MATERIAL PROVIDED:

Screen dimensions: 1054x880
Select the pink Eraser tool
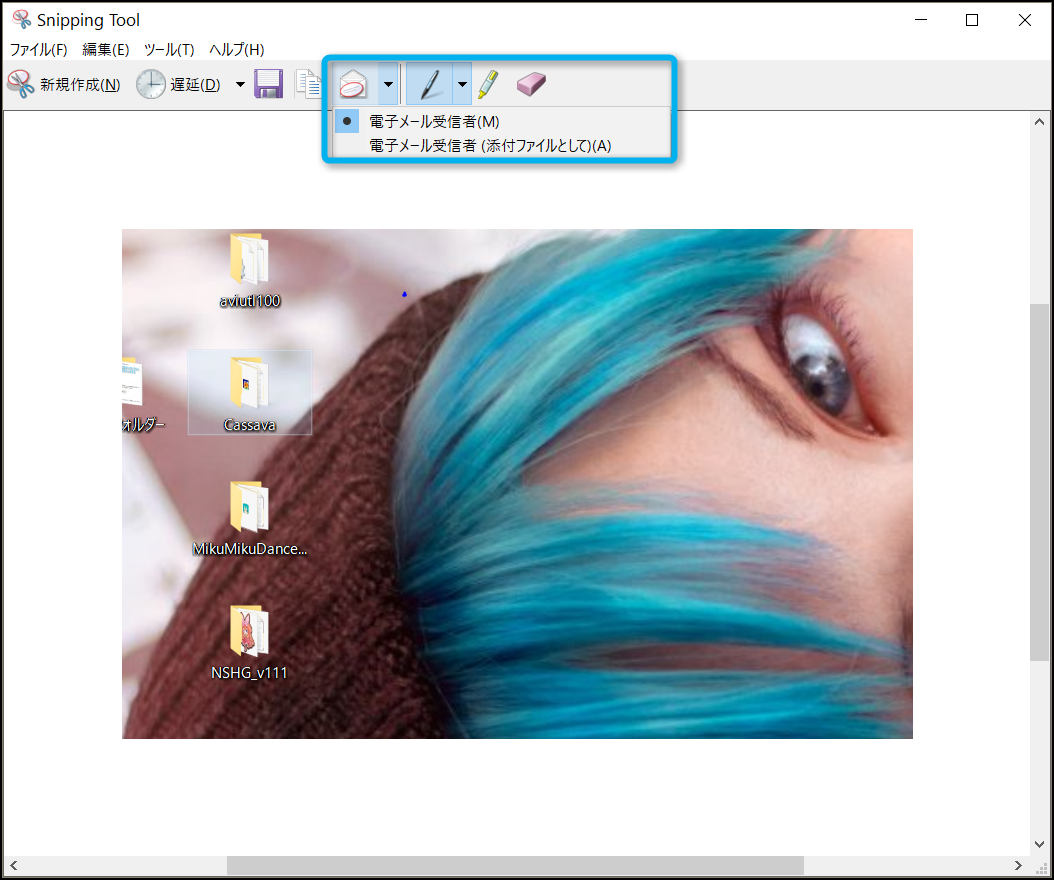pyautogui.click(x=531, y=85)
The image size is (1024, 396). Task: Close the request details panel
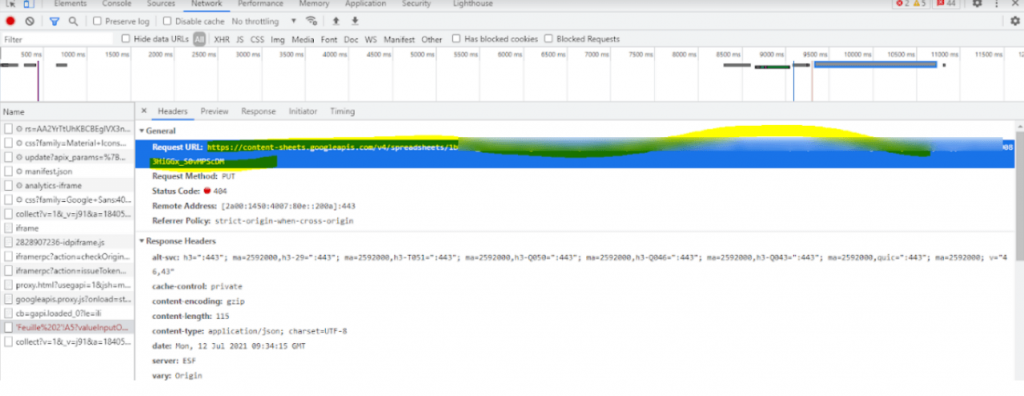pos(144,111)
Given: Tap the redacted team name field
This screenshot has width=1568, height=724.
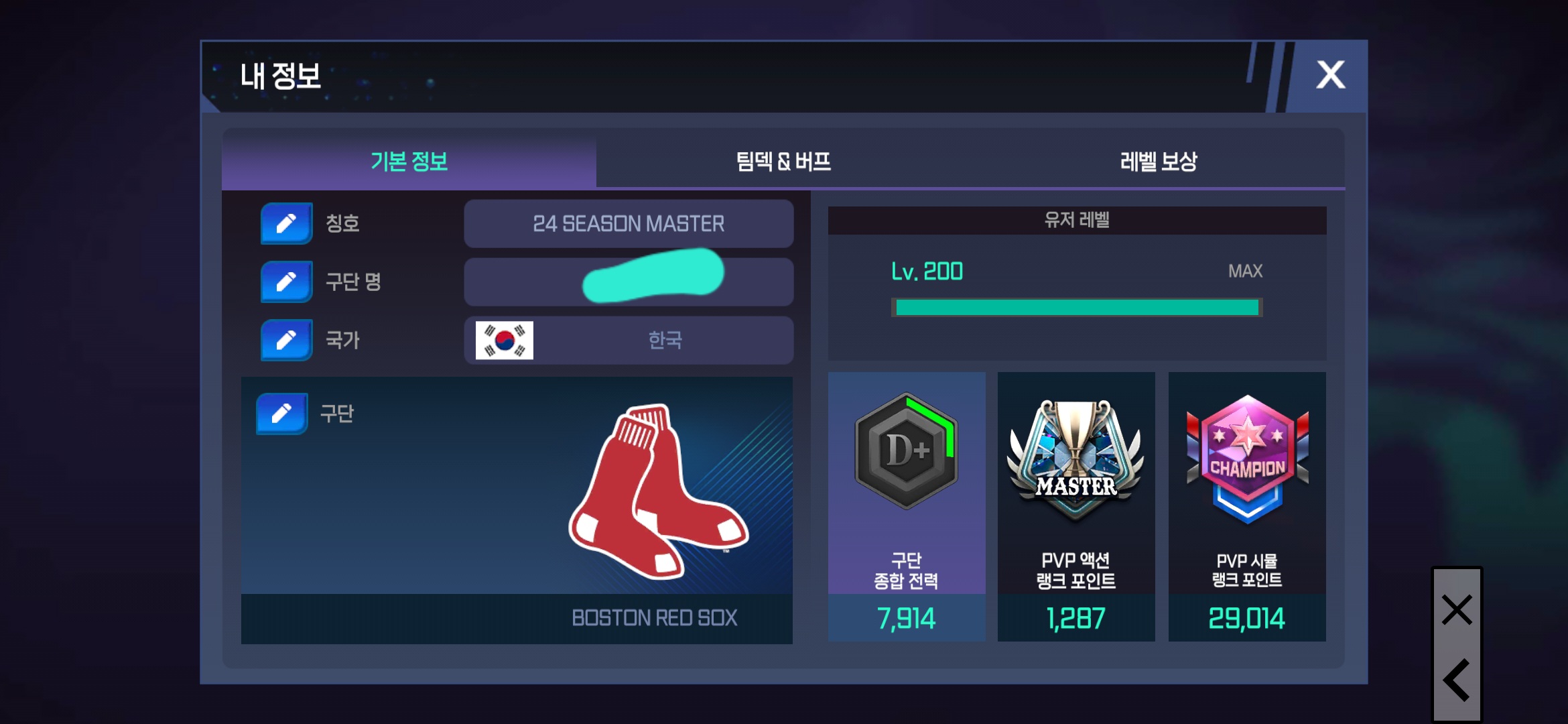Looking at the screenshot, I should (x=629, y=282).
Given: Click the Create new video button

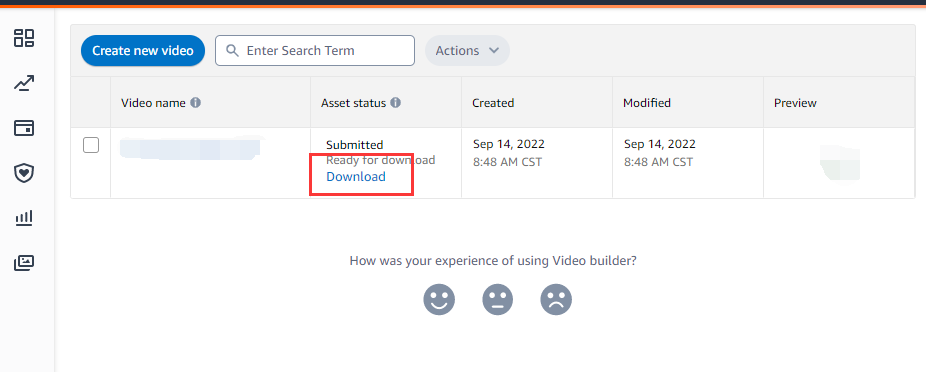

PROBLEM DESCRIPTION: Output the material above verbatim but exclude each picture.

EXPECTED OUTPUT:
Screen dimensions: 1054x880
Select the pink Eraser tool
pyautogui.click(x=531, y=85)
The image size is (1024, 396). Task: Close the request details panel
pos(144,111)
Given: Tap the redacted team name field
This screenshot has width=1568, height=724.
Looking at the screenshot, I should (x=629, y=282).
Given: Click the Create new video button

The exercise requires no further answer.